Basic Access Authorization

A simple yet less secure mechanism of authentication is to use Basic Authentication.

Using this mechanism, the Device ID and either the primary or secondary Access Keys are concatenated and separated wih a colon (:). The resulting string is then Base64-encoded and sent as the Security Field.

An exmple of this, for User ID Aladdin and a Primary Key of OpenSesame would be a combinded string of:

Aladdin:OpenSesame

After the string has been Base64 encoded, the resulting security field would be:

QWxhZGRpbjpPcGVuU2VzYW1l

Note: When sending the encoded string, you will not add Basic as in an HTTP Header.

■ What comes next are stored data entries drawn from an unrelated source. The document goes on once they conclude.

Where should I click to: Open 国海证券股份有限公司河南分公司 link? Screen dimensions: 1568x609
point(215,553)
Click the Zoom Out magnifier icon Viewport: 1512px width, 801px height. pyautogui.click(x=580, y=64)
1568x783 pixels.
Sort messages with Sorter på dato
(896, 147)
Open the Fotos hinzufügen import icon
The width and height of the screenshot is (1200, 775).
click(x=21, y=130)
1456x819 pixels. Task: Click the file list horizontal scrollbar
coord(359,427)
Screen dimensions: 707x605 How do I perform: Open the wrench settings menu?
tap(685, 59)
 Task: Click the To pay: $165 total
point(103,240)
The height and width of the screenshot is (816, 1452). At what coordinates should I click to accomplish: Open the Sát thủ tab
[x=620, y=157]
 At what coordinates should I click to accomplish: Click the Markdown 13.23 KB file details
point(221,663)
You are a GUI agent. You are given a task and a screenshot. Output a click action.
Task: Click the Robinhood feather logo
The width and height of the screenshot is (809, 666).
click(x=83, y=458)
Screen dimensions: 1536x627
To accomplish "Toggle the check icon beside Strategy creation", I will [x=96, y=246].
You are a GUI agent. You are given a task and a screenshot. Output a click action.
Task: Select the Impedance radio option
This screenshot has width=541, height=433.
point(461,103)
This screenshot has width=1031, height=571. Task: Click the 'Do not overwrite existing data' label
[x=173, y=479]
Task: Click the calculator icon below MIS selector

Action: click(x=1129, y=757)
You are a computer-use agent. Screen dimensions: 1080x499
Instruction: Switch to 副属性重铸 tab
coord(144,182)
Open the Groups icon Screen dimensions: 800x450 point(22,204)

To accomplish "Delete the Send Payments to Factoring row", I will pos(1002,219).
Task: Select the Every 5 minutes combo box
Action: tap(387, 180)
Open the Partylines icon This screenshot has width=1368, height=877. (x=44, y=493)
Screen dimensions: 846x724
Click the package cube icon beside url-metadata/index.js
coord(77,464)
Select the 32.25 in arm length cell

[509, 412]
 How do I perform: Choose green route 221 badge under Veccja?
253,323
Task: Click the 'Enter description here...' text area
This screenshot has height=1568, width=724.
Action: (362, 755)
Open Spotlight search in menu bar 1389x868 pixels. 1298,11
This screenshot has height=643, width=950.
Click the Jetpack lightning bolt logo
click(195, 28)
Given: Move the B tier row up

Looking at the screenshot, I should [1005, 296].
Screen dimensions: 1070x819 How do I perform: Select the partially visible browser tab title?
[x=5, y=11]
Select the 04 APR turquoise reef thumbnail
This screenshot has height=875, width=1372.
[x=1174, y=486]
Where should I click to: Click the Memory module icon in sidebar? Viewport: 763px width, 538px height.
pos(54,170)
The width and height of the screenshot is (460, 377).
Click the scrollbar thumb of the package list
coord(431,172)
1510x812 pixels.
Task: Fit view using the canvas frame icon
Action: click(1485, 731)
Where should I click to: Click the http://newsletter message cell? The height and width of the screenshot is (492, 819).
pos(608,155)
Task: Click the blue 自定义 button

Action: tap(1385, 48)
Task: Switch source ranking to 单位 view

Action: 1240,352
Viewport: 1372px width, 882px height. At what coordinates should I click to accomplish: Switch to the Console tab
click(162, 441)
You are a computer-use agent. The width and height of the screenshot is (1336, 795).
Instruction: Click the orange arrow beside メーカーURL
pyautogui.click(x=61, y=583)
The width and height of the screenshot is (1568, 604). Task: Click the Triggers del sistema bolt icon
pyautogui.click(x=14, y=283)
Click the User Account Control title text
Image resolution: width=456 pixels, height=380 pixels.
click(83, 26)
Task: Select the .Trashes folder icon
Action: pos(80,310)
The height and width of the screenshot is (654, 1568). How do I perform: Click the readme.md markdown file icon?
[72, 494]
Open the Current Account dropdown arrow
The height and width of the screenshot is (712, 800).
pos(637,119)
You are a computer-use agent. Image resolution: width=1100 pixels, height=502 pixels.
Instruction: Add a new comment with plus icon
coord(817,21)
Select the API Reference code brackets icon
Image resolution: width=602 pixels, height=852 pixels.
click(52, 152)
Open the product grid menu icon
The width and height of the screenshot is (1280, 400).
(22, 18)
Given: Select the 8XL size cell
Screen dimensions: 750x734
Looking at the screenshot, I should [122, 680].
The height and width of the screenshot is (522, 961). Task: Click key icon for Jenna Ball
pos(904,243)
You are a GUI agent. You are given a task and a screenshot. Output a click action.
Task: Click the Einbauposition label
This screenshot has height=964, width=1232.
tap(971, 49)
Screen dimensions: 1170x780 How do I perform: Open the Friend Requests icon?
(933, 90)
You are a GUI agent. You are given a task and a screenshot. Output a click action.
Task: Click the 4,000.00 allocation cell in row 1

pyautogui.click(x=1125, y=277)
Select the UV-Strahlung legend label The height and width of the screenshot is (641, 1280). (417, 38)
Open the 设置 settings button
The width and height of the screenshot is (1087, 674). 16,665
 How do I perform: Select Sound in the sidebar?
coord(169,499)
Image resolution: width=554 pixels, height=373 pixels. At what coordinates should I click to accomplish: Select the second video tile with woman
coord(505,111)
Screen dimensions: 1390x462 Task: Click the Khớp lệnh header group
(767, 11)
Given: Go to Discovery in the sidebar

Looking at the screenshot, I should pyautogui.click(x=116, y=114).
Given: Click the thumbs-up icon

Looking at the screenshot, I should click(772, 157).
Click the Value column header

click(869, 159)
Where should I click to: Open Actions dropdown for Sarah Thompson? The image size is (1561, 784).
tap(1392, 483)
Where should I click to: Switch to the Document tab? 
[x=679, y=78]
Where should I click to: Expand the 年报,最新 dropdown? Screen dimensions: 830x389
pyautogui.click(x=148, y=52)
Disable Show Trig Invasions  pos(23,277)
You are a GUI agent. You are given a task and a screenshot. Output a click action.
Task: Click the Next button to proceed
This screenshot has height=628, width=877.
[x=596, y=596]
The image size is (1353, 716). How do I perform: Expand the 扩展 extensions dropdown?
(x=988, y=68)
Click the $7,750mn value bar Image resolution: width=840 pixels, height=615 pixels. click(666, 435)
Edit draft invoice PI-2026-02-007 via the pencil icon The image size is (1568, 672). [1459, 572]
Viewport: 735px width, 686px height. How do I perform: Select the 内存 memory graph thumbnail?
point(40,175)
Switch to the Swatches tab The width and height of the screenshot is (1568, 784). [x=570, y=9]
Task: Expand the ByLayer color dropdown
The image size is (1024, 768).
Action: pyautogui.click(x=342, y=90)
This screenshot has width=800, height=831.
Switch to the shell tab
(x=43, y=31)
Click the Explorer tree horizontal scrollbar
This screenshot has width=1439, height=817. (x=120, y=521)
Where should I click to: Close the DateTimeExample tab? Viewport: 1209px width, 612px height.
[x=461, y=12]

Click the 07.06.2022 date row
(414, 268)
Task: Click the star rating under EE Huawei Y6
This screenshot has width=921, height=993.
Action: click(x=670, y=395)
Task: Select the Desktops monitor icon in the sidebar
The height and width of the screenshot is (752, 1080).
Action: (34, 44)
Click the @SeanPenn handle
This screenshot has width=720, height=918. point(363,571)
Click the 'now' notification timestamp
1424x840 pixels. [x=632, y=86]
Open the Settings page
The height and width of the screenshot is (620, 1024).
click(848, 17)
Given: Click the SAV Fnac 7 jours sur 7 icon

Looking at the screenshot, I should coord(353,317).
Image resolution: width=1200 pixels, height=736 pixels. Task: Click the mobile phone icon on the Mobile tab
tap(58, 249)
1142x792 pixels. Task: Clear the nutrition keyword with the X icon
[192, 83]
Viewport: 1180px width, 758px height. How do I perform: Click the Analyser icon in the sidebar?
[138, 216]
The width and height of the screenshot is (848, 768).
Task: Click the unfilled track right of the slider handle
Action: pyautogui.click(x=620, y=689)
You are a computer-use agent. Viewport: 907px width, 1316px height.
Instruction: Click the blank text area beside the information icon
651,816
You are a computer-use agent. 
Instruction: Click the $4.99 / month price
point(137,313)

/* This is used in HTTP(S) headers NOT with a security field */
Authorization: Basic QWxhZGRpbjpPcGVuU2VzYW1l

Using REST Listeners

If you are using a REST Listener, you can configure it to use Basic Authentication but your User ID and Password will be the same for all connections. If you wish to do per-device authentication using a REST listener and b Basic Authorization in the HTTP headers, use the following mechanism:

  1. Configure Sentintel to use Basic Access Authorization.

  2. Configure the Security Field Locator to Search in the Headers.

  3. Search for an Authorization header and use the RegEx Value Selector to extract your Base64-encoded Basic Access Authorization value.